Excerpts from a dataset
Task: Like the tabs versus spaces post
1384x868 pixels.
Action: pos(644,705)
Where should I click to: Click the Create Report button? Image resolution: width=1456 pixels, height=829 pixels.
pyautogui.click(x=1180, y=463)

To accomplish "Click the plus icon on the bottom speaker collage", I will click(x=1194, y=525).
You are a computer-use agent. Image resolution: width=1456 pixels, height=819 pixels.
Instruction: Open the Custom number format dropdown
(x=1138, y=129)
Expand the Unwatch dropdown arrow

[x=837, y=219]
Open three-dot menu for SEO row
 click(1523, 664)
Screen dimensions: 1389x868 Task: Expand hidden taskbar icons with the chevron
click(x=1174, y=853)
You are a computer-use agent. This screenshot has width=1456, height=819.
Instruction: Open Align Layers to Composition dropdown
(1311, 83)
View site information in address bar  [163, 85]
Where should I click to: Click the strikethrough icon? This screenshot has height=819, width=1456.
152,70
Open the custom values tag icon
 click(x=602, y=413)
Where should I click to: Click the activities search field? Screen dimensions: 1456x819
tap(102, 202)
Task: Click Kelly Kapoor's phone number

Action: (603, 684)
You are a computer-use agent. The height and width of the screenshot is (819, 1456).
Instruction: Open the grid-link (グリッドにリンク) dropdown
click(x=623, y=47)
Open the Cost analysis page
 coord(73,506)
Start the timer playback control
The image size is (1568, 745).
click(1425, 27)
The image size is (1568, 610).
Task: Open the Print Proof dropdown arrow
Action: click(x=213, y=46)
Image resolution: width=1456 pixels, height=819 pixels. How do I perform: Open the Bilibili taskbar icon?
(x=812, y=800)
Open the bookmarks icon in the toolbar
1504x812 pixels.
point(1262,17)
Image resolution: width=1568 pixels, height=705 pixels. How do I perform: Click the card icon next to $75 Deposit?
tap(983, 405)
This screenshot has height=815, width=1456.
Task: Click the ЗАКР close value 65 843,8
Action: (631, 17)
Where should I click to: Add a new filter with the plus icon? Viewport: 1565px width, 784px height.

__Task brief__
Given the records above, return exactly the lines starting at the line containing "1384x868 pixels." and ending at the line containing "You are a computer-use agent. The", including both.

__Task response__
1384x868 pixels.
Action: pos(644,705)
Where should I click to: Click the Create Report button? Image resolution: width=1456 pixels, height=829 pixels.
pyautogui.click(x=1180, y=463)

To accomplish "Click the plus icon on the bottom speaker collage", I will click(x=1194, y=525).
You are a computer-use agent. Image resolution: width=1456 pixels, height=819 pixels.
Instruction: Open the Custom number format dropdown
(x=1138, y=129)
Expand the Unwatch dropdown arrow

[x=837, y=219]
Open three-dot menu for SEO row
 click(1523, 664)
Screen dimensions: 1389x868 Task: Expand hidden taskbar icons with the chevron
click(x=1174, y=853)
You are a computer-use agent. This screenshot has width=1456, height=819.
Instruction: Open Align Layers to Composition dropdown
(1311, 83)
View site information in address bar  [163, 85]
Where should I click to: Click the strikethrough icon? This screenshot has height=819, width=1456.
152,70
Open the custom values tag icon
 click(x=602, y=413)
Where should I click to: Click the activities search field? Screen dimensions: 1456x819
tap(102, 202)
Task: Click Kelly Kapoor's phone number

Action: (603, 684)
You are a computer-use agent. The height and width of the screenshot is (819, 1456).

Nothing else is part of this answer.